Stefanowicz (Ohanowicz) Samuel Cyrill, Erzbischof. Geb. Łysiec, Galizien (Lysec’, Ukraine), 28. 3. (4. 5.) 1755 (1752, 1753); gest. Lemberg, Galizien (L’viv, Polen), 8. 12. 1858; armen.-kath. Nannte sich nach seinem Vater, dem Kaufmann Stefan Ohanowicz. S. stud. in Lemberg ab 1763 bei den Jesuiten, ab 1768 in dem vom Theatinerorden geleiteten Collegium pontificium. Nach der Priesterweihe 1778 wirkte er als Kooperator an der Kathedrale von Lemberg (1785 Vikar) und wurde 1790 Domherr am armen. Metropolitankapitel, 1801 Pfarrer an der Kathedrale und Dompropst. 1816–20 und dann wieder 1831 war S. Administrator des armen.-kath. Erzbistums Lemberg; 1820 nahm er die aus Rußland vertriebenen Jesuiten auf. Nach dem Tod seines Vorgängers, Erzbischof (seit 1820) Cajetan Warteresiewicz, wurde S. 1832 zum Erzbischof ernannt. Trotz seines hohen Alters widmete er sich intensiv der Seelsorge in seiner kleinen, aber weit zerstreuten Diözese, wobei bes. seine volksnahen Predigten und wichtigen Hirtenbriefe hervorzuheben sind. S. wurde von den Päpsten Gregor XVI. und Pius IX. sehr geschätzt und stand, wenngleich poln. Patriot, Österr. loyal gegenüber; 1854 w. k. Rat. Er war in seiner Zeit als Domherr auch als Archivar aktiv.

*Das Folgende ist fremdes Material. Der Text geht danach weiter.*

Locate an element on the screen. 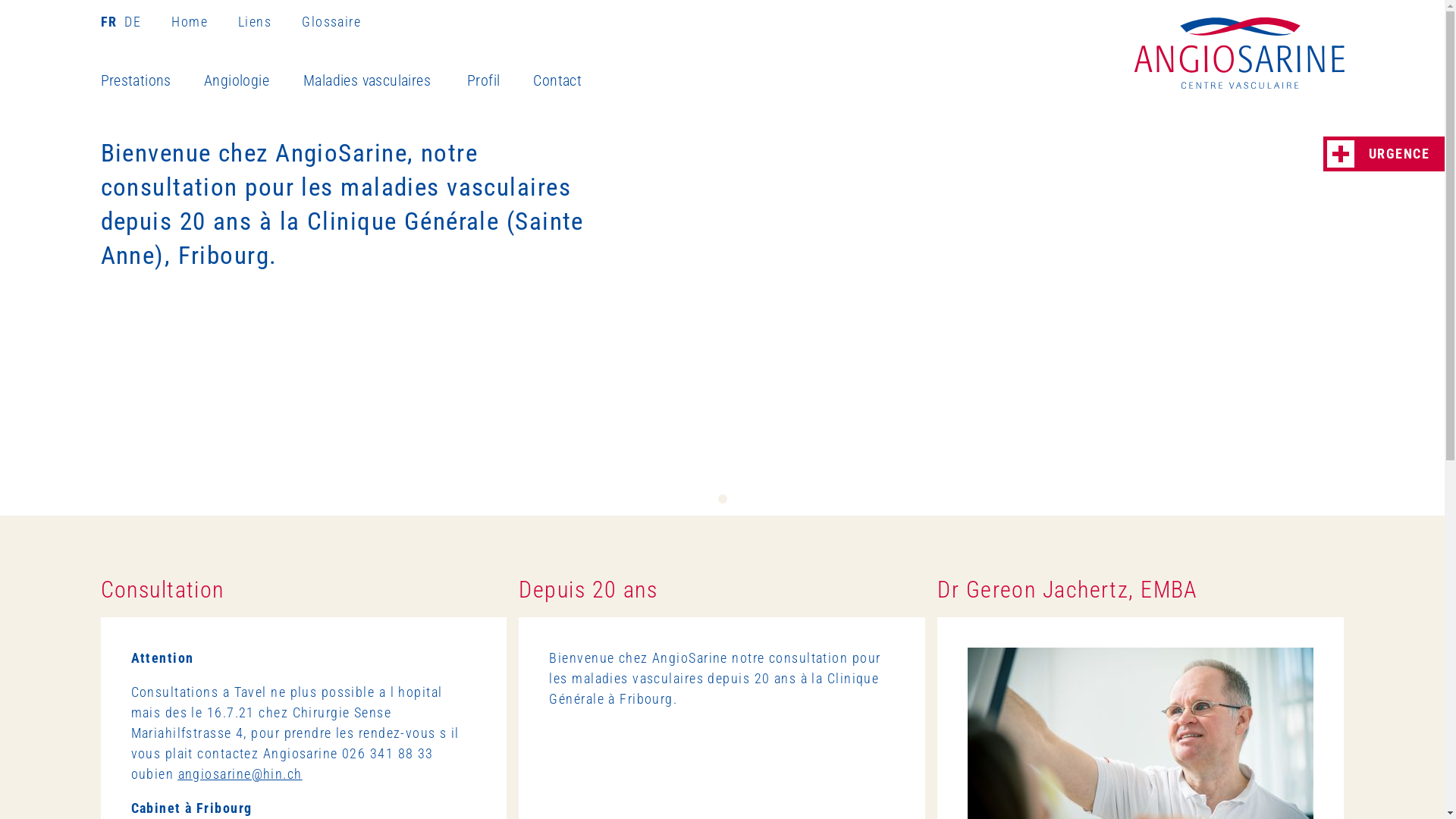 Image resolution: width=1456 pixels, height=819 pixels. 'FR' is located at coordinates (109, 21).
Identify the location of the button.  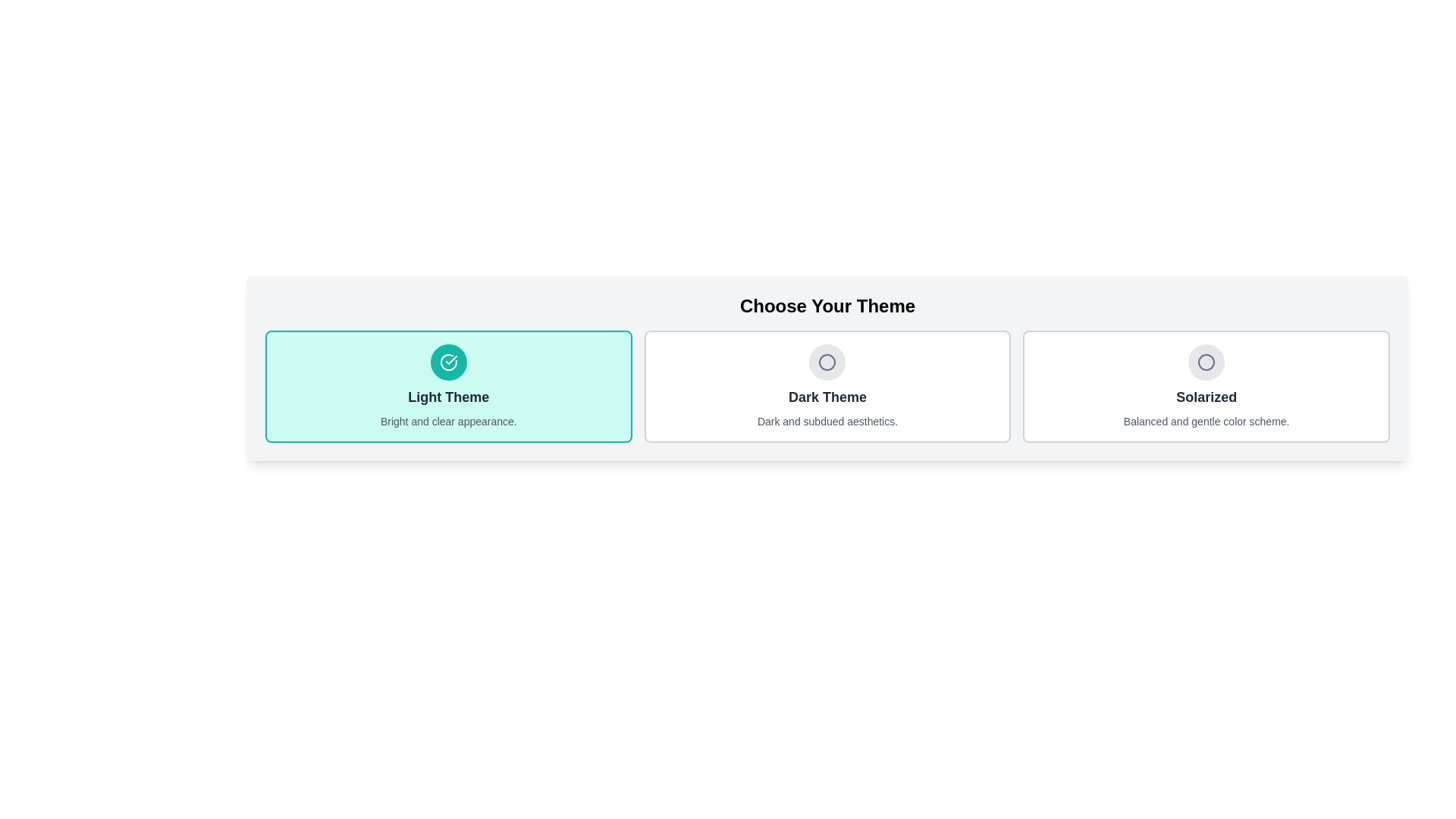
(827, 385).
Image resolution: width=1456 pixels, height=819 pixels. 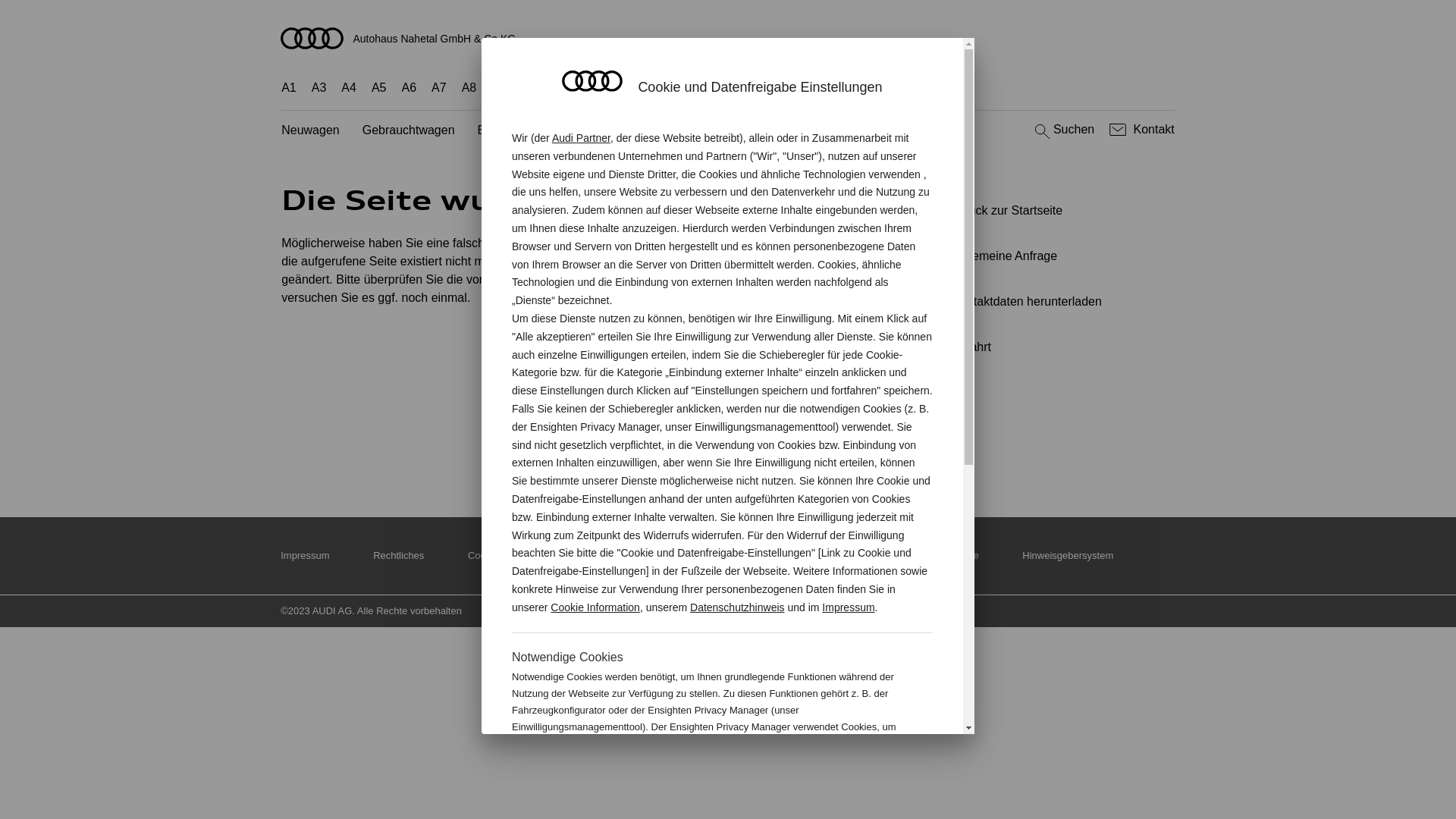 I want to click on 'A7', so click(x=438, y=87).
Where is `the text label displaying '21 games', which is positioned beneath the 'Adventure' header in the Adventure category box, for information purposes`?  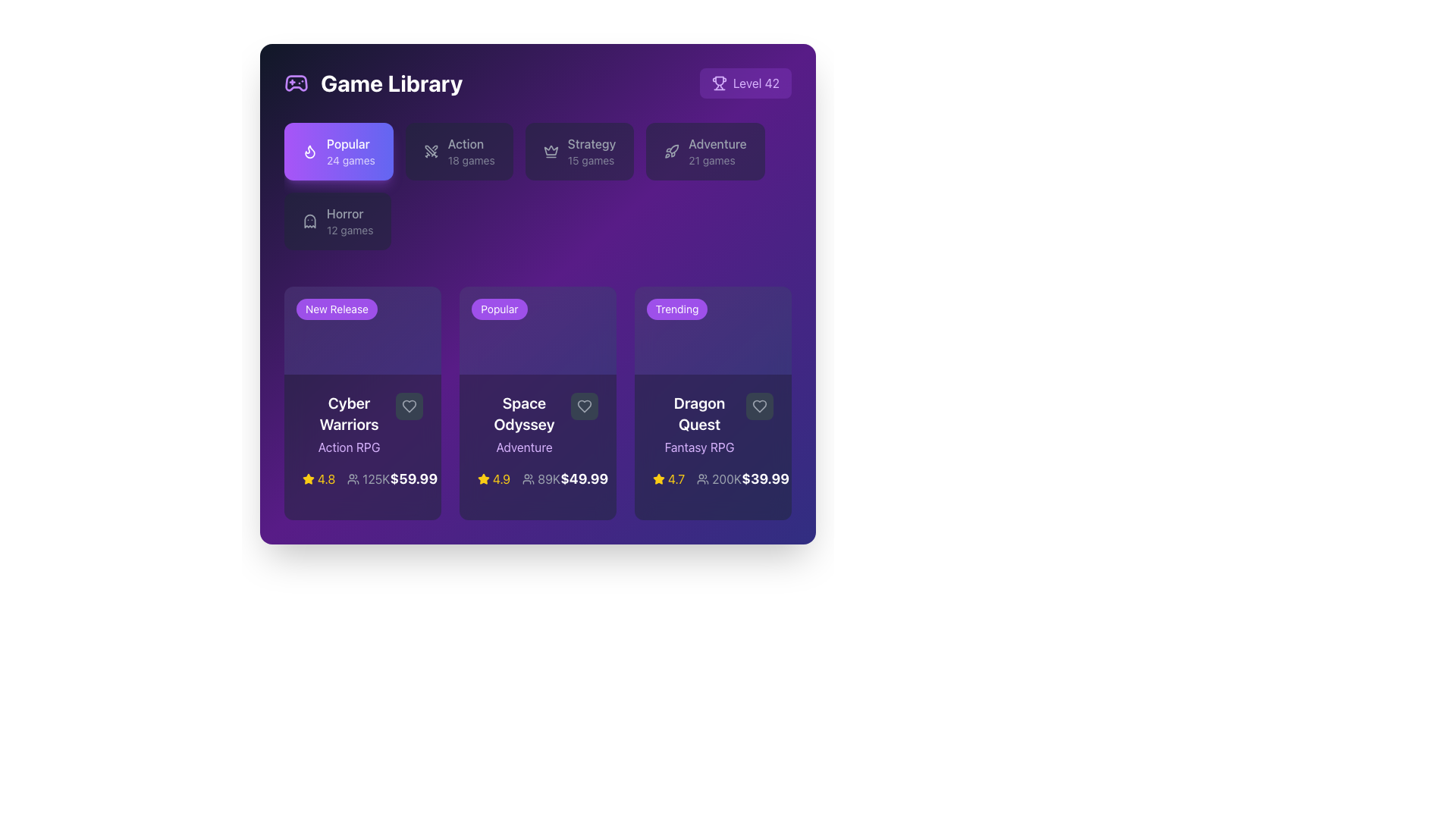
the text label displaying '21 games', which is positioned beneath the 'Adventure' header in the Adventure category box, for information purposes is located at coordinates (717, 161).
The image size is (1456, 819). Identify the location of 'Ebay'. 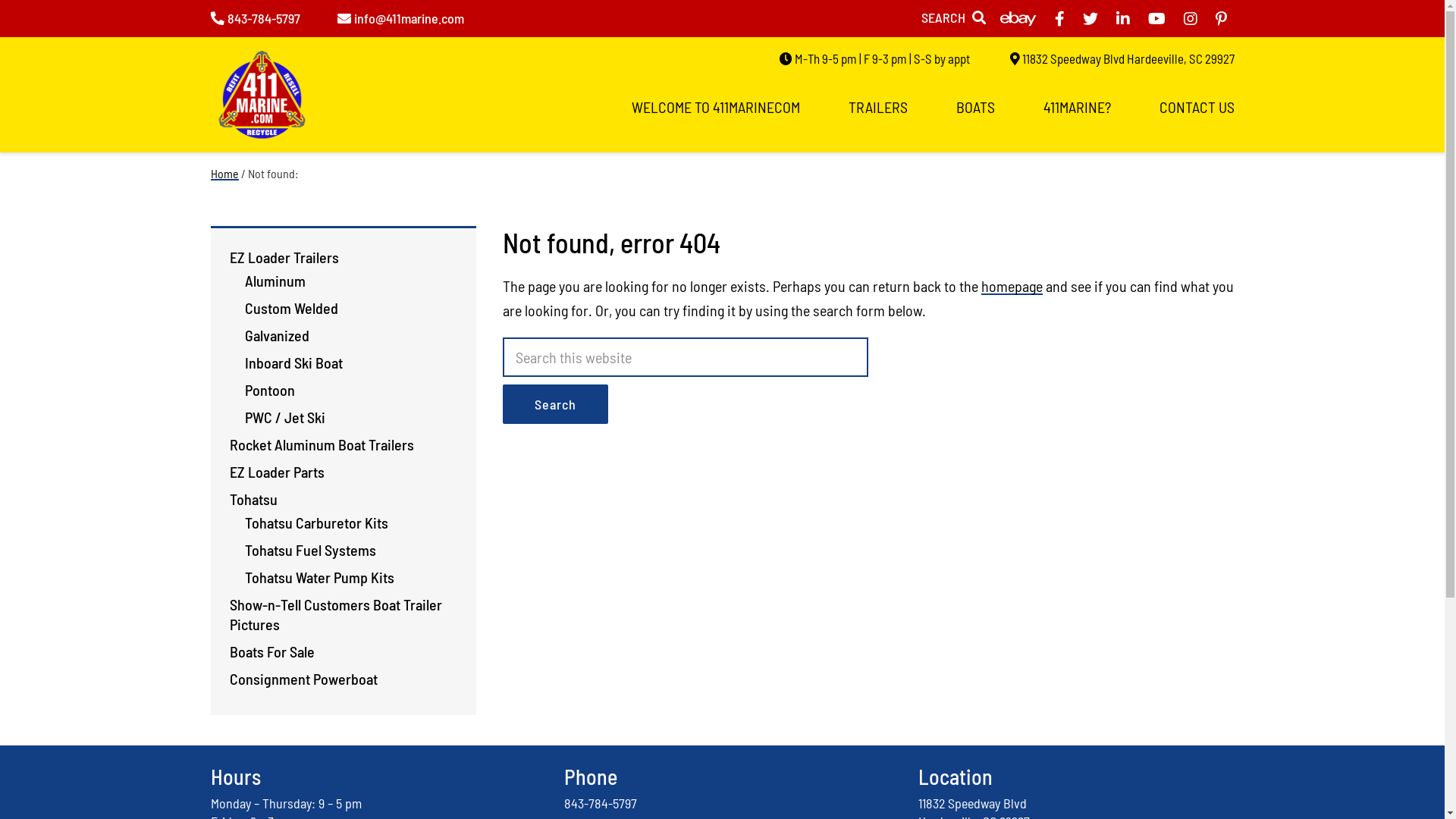
(999, 18).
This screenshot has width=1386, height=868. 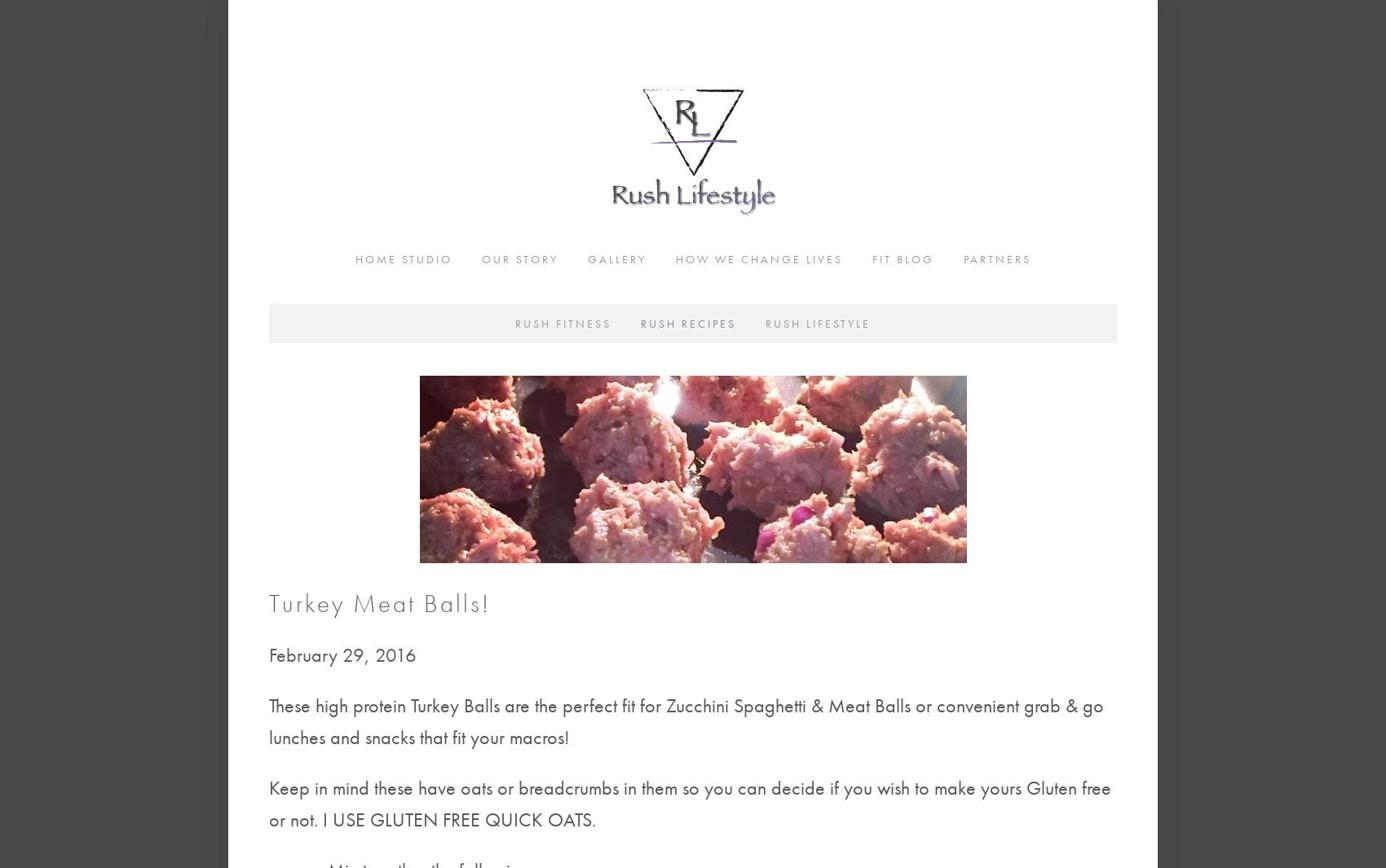 I want to click on 'Keep in mind these have oats or breadcrumbs in them so you can decide if you wish to make yours Gluten free or not. I USE GLUTEN FREE QUICK OATS.', so click(x=689, y=803).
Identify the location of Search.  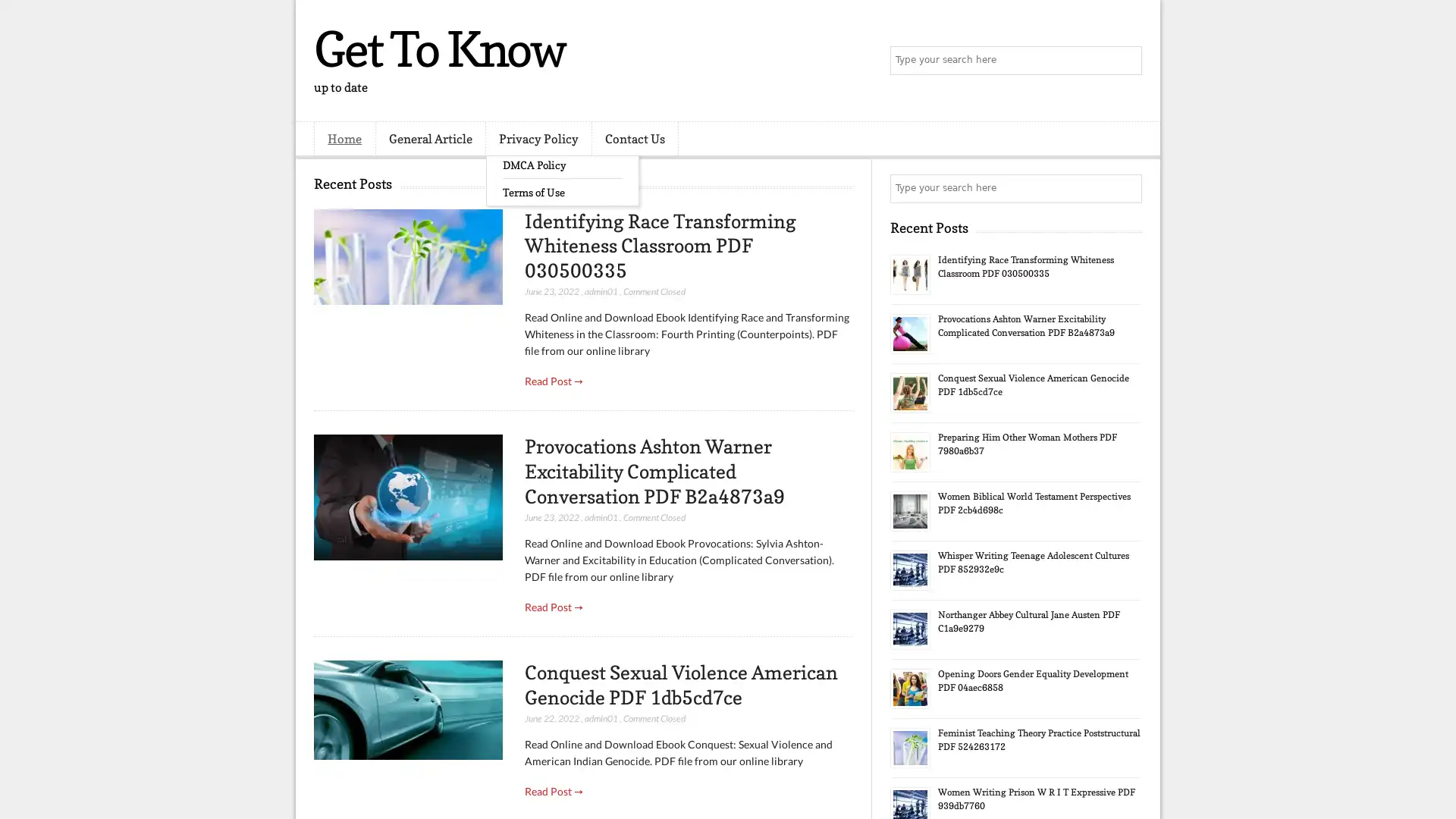
(1126, 188).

L.: Grazer Ztg., 18. 12. 1858; PSB; Wurzbach; R. Ritzler – P. Sefrin, Hierarchia Catholica medii et recentioris aevi … 7, 1968, S. 236f.; Mitt. Vlasta Reittererová, Wien.
(H. Reitterer)   
PUBLIKATION: ÖBL 1815-1950, Bd. 13 (Lfg. 60, 2008), S. 134f.